ПОСТАНОВКА ЗАДАЧИ
Продолжите фрагмент о видах знания, начав сразу после его последнего предложения.

ФРАГМЕНТ ИСТОЧНИКА
От Аристотеля ведет начало целый ряд представлений о знании, в том числе о знании как умении. Знать нечто (ремесло, язык, обряд) означает уметь практиковать, пользоваться, воспроизводить его. Знание рассматривается как схема деятельности и общения, как функция всякой человеческой активности (функционализм). Этот подход, представленный сегодня социологическими и прагматистскими эпистемологиями, сочетает в себе элементы теорий корреспонденции и когеренции.

В настоящее время назрела необходимость расширить традиционное, идущее от И. Канта и К. Поппера представление о форме знания как утвердительном высказывании с субъектно-предикатной структурой, с которым всегда может быть сопоставлена истинностная оценка. Уже Аристотель фактически признавал многообразие типов знания (эпистеме, докса, пистис, техне, эмпейриа и т.п.). Не только обыденное суждение, эмпирическое протокольное предложение или научная теория, но и философская проблема, математическая аксиома, нравственная норма, художественный образ, религиозный символ имеют познавательное содержание. Все они характеризуют исторически конкретные формы человеческой деятельности, общения и сознания, связанные с адаптацией, ориентацией и самореализацией во внешнем и внутреннем мире. Поэтому полная дефиниция термина знания может строиться лишь по принципу «семейного сходства» (Л. Витгенштейн), как исчерпывающая типология знания, совмещающая разные принципы выделения типов.

ДАННЫЕ

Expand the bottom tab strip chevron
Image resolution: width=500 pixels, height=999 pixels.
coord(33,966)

==

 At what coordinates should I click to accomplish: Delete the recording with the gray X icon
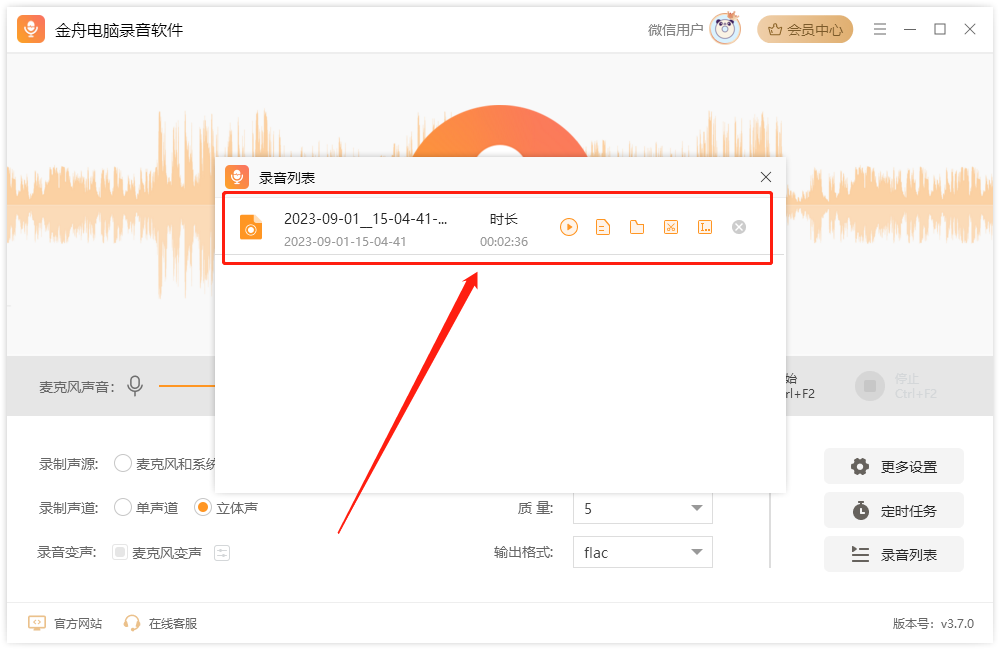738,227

--

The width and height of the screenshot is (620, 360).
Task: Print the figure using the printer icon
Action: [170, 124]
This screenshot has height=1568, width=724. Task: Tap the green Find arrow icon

РЕЗУЛЬТАТ ВЫПОЛНЕНИЯ
Средневековые дискуссии об универсалиях и сферах компетенции науки и теологии поставили проблему опытного и вне-опытного знания. Она выступала в форме:

· соотношения приобретенных и врожденных идей (Декарт),

· впечатлений и идей (Локк, Беркли),

· истин факта и истин разума (Лейбниц),

· области эмпирического (апостериорного) и трансцендентального (априорного) (Кант).

Чувственная образность, зависимость от условий, частный, приблизительный характер опытного знания отличает его от умозрительности, абстрактности, точности, безусловной всеобщности внеопытного знания. Однако в настоящее время не представляется возможным обосновать существование абсолютно внеопытного знания – во всяком знании выявляются опытные элементы. При этом сам опыт перестает пониматься как нечто монолитное и однообразное (индивидуальный и коллективный, творческий и рутинный, практический и мысленный и т.п.), поэтому противоположность опытного и внеопытного знания рассматривается как относительная, связанная с взаимодействием разных контекстов опыта. Так, сложные логические структуры, выступающие для индивида в конкретной ситуации как априорные, являются для него же результатом постепенного развития его опыта логического мышления, а в конечном счете – плодом совокупного коллективного человеческого опыта. И напротив, простейший чувственный опыт (ощущения цвета, вкуса, запаха) обнаруживает по отношению к индивиду и группе элементы внеопытности, коль скоро в нем определяющую роль играют устойчивые, общепринятые вкусы, предубеждения, традиции.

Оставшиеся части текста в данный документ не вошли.